## BEGIN Dataset extract
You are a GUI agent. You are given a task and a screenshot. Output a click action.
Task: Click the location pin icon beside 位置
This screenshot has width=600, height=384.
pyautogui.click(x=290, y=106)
## END Dataset extract
## BEGIN Dataset extract
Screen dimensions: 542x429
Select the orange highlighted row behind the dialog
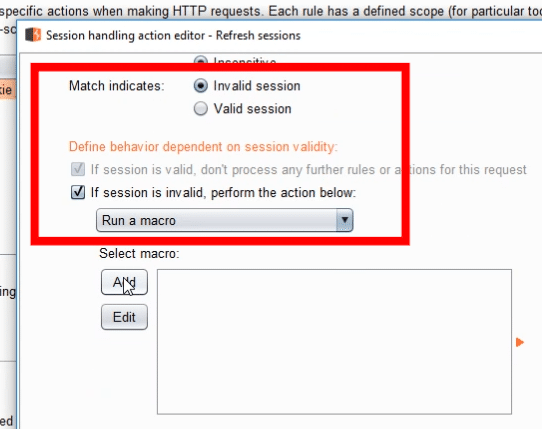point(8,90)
## END Dataset extract
- **Goal of the exercise**
Reproduce everything from the line containing "You are a GUI" down to the line containing "pyautogui.click(x=290, y=106)", both ends included, with the requests kept unchanged. Rescale each click coordinate in the answers by 0.95 and round it to a whole number, rounding halves up.

- **Task response**
You are a GUI agent. You are given a task and a screenshot. Output a click action.
Task: Click the location pin icon beside 位置
This screenshot has width=600, height=384.
pyautogui.click(x=276, y=101)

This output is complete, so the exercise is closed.